A family member found these for me on a trip. I have alot of family up above Chicago so this was pretty nice. I've seen several of the hutches but the amber squatty & stubby beer is really cool. The embossing is _huge_ and incredibly strong. A couple of cool pictoral bottles to have. Not my last name but anyone with the last name Hayes needs to get some of these. []


----------



## LC (Aug 16, 2012)

Nice bottles , like the embossing .


----------



## epackage (Aug 16, 2012)

That stubby one looks like it came from Fukushima, it's a nuclear freakazoid!! and I LOVE it!!!


----------



## j.dinets (Aug 16, 2012)

Nice bottles. The amber beer is relatively scarce, they also made one without the baltimore loop, and a simpler obverse. The company tended to use the horseshoe logo on most of its' bottles.
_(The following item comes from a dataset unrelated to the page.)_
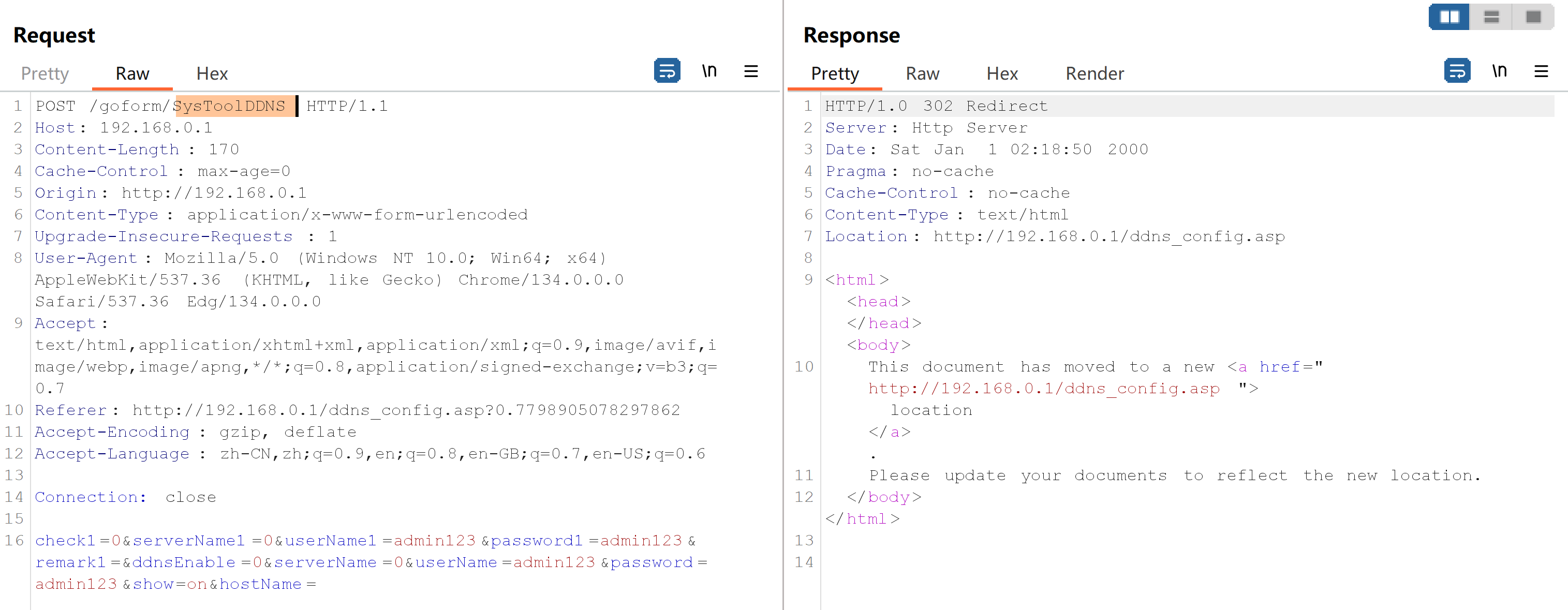Show non-printable characters in Request pane
This screenshot has width=1568, height=610.
coord(709,71)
Slightly earlier ones, such as the panelled cobalt hutch, will have a connected simple straightline HB in the center of the slugplate, and no horseshoe.


----------



## Anthonicia (Aug 16, 2012)

I share the last name, love the bottles.  Have one of the clear hutches all painted up and everything.  Would love to have the amber one with the strong embossing.


----------



## j.dinets (Aug 20, 2012)

Hi: Just thought I'd let you know, speak of the devil, that the cobalt Hayes hutchinson I mentioned above is now available on Ebay. The item number is # 180955860217.


----------



## hunting262 (Aug 20, 2012)

Wow a blob and a hutch my two favorite bottles


----------



## Potlidboy (Aug 20, 2012)

bottlekid76


 Curious shape on the amber bottle....I don't think I've seen another. Nice to have the family looking out for you.....


----------